→ Required work: Please copy the lines of the records below without any change, starting at the line that contains "Enable World Space" and ending at the line that contains "point(18,166)", with both of those lines included.

--------------------------------

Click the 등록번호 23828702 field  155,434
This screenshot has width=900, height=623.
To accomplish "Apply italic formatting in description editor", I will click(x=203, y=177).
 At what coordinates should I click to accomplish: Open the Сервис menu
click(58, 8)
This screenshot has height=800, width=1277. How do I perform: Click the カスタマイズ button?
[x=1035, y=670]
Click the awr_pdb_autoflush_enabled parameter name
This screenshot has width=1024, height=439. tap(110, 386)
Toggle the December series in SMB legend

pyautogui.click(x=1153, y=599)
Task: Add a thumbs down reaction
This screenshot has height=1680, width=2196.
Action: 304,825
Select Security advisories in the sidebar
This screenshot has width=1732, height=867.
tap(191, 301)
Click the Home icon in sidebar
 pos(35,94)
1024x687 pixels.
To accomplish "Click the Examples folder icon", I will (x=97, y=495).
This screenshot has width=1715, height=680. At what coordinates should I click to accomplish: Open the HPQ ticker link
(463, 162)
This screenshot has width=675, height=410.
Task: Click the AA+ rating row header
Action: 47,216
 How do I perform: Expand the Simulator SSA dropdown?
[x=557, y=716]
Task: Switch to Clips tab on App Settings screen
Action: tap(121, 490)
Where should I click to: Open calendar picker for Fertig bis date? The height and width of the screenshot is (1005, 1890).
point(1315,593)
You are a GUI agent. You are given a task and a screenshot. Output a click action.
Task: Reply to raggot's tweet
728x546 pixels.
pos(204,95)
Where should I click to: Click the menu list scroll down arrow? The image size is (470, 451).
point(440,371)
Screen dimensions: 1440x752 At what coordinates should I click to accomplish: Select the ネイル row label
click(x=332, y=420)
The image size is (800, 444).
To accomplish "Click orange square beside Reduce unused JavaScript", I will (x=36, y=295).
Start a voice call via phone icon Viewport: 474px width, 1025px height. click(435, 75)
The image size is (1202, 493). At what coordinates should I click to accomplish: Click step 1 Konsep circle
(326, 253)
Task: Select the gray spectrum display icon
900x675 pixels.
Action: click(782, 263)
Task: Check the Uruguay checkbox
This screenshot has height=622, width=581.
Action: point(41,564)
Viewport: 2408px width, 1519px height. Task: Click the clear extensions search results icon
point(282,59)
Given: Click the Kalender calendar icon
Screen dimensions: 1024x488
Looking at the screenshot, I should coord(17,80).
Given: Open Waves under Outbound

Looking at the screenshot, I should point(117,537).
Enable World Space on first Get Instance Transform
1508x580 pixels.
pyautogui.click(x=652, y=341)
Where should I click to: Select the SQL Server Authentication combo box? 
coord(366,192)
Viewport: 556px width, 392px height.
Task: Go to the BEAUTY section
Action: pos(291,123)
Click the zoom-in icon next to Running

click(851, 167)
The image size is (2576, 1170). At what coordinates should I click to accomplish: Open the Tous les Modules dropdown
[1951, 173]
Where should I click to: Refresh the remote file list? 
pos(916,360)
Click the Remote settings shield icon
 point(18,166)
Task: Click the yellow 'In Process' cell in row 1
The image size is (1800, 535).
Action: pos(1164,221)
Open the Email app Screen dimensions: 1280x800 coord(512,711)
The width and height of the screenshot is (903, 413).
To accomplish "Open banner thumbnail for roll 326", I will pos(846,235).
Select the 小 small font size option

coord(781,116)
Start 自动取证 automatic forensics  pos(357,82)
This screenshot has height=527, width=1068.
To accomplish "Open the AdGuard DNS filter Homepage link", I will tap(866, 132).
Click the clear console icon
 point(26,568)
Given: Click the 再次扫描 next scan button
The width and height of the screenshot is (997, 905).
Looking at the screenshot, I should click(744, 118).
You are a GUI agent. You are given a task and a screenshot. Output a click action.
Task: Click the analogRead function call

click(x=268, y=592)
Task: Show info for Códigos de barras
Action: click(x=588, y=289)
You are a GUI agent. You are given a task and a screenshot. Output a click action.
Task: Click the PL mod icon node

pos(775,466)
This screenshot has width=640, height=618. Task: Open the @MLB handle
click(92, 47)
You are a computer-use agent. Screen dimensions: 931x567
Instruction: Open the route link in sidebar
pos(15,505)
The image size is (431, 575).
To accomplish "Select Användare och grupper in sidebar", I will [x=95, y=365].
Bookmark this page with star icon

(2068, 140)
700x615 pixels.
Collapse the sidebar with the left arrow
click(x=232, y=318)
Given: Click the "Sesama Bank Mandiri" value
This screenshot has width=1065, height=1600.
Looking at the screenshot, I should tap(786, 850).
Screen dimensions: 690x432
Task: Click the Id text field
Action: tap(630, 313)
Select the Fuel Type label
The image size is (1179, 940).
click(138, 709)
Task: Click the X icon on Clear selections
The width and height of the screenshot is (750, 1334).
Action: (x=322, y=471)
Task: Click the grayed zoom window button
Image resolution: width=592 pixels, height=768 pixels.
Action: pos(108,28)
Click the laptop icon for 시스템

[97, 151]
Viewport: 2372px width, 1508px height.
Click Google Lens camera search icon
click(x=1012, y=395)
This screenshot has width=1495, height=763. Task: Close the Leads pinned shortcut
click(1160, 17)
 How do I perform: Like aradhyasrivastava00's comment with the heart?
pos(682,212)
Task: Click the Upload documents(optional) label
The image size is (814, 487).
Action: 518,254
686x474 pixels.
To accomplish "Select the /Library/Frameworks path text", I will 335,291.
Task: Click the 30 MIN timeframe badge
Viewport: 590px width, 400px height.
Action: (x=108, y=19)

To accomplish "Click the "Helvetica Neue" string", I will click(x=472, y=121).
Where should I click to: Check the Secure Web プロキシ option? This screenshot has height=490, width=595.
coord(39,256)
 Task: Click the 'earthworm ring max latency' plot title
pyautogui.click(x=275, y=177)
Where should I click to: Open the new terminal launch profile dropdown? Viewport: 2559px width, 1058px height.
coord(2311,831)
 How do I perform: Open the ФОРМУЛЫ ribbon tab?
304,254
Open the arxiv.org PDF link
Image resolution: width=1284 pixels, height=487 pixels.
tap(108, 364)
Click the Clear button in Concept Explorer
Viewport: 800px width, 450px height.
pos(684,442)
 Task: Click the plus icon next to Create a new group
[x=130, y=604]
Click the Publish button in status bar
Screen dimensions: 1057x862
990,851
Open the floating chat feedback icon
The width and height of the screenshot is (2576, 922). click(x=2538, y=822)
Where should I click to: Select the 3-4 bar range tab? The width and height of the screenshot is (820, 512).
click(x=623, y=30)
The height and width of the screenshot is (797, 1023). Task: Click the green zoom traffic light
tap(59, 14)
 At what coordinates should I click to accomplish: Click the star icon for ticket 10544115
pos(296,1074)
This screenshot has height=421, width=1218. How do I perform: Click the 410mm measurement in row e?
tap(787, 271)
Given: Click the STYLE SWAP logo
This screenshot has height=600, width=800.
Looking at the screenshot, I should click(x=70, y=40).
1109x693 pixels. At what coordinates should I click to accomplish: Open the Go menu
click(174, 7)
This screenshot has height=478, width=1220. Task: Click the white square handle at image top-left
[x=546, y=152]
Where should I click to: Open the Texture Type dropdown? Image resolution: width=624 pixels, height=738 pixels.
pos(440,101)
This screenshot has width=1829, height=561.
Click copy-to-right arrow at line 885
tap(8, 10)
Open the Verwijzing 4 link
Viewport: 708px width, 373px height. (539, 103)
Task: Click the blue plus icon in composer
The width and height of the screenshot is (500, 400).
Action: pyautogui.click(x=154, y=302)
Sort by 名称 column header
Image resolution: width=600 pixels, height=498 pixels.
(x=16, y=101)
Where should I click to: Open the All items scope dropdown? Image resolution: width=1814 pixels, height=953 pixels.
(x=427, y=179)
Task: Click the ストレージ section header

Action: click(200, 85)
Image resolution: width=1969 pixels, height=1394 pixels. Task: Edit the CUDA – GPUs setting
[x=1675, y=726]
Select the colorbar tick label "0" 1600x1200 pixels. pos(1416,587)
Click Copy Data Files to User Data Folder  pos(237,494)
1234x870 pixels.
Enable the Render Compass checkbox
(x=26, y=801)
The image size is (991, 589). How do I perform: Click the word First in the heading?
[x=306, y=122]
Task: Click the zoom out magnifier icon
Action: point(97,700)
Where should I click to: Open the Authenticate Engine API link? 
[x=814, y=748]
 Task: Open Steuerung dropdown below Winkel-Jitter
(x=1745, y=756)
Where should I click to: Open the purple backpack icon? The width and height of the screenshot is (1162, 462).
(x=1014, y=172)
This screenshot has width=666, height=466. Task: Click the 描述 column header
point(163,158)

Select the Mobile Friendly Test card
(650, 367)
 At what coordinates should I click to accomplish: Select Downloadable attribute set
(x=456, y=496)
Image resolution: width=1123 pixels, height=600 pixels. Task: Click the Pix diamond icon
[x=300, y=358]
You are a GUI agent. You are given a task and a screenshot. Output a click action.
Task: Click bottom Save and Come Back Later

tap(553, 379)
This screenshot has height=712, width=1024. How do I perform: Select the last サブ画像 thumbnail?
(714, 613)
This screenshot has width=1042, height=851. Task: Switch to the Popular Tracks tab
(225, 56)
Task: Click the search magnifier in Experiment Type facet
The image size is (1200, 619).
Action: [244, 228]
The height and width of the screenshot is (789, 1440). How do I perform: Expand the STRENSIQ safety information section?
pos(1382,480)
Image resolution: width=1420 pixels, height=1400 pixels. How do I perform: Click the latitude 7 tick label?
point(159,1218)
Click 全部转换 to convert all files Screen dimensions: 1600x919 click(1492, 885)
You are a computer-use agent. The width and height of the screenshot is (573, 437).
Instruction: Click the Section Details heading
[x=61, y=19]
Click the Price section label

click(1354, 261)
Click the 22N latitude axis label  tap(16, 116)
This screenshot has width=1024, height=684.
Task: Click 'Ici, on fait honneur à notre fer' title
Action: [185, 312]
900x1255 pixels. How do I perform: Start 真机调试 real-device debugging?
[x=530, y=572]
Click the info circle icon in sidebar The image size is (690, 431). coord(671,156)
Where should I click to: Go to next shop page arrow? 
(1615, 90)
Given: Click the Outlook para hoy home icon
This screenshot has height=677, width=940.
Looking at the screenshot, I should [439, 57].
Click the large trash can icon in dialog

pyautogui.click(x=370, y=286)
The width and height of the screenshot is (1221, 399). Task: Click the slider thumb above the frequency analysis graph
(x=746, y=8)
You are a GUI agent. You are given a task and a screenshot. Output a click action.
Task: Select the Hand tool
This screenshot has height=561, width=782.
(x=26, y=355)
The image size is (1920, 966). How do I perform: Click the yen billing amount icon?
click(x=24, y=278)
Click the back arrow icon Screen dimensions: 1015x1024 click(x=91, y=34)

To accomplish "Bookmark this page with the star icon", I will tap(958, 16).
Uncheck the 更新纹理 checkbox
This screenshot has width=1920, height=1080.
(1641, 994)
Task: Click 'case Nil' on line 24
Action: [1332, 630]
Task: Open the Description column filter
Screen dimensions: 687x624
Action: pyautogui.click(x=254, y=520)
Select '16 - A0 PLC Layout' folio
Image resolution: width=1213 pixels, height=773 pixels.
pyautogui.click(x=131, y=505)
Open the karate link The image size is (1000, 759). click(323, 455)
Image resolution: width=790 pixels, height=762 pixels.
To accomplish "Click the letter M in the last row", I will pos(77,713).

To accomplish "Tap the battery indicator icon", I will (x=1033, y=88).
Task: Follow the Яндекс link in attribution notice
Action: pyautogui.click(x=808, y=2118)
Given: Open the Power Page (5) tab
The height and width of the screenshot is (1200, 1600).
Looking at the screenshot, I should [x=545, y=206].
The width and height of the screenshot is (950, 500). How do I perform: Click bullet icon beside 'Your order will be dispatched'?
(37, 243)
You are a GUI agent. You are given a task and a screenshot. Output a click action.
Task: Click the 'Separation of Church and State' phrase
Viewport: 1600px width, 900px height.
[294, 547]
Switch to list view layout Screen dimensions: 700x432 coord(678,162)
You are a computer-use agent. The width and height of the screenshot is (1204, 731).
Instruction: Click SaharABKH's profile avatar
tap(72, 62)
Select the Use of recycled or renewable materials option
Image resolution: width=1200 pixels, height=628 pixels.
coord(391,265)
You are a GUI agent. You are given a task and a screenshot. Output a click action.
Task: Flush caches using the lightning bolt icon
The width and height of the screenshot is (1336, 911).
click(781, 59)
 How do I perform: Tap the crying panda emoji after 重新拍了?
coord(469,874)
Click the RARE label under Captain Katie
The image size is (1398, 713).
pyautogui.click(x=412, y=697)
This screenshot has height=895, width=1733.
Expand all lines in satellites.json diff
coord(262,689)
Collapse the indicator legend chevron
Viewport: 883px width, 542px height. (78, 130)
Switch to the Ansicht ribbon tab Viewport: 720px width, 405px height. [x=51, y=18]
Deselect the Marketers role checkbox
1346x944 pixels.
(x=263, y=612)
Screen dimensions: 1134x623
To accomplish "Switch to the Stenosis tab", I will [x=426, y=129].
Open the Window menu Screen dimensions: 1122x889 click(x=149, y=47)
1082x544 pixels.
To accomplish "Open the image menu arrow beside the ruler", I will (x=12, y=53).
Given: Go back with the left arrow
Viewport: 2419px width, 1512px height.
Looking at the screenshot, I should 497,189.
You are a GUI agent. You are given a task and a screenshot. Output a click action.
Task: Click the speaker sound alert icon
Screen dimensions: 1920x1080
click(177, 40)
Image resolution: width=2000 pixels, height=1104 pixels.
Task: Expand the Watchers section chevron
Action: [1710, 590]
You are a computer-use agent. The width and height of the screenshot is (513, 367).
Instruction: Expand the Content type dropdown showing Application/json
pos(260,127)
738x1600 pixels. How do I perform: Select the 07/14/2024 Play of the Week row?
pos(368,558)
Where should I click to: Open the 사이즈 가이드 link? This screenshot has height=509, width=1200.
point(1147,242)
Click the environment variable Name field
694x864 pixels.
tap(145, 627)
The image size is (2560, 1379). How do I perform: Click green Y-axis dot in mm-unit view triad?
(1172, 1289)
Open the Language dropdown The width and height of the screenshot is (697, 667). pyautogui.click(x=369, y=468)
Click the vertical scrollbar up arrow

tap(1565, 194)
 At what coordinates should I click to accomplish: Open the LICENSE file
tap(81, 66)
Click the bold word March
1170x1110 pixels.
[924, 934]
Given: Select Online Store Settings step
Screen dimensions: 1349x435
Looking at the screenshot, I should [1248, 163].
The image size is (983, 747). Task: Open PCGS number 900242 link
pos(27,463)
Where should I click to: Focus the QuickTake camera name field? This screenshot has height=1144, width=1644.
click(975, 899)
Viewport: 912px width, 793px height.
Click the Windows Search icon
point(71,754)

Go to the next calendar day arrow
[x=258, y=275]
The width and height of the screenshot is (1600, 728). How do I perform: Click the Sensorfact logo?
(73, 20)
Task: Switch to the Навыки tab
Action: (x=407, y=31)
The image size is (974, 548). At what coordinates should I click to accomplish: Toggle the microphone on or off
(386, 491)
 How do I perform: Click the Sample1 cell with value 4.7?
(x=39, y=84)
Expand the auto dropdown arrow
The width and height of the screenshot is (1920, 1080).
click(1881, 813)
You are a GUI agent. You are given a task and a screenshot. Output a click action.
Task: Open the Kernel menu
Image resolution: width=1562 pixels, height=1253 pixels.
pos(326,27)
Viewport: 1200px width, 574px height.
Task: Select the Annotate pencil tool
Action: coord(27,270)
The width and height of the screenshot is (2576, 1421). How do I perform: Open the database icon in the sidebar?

--------------------------------

→ Solution to the exercise:
Enable World Space on first Get Instance Transform
1508x580 pixels.
pyautogui.click(x=652, y=341)
Where should I click to: Select the SQL Server Authentication combo box? 
coord(366,192)
Viewport: 556px width, 392px height.
Task: Go to the BEAUTY section
Action: pos(291,123)
Click the zoom-in icon next to Running

click(851, 167)
The image size is (2576, 1170). At what coordinates should I click to accomplish: Open the Tous les Modules dropdown
[1951, 173]
Where should I click to: Refresh the remote file list? 
pos(916,360)
Click the Remote settings shield icon
 point(18,166)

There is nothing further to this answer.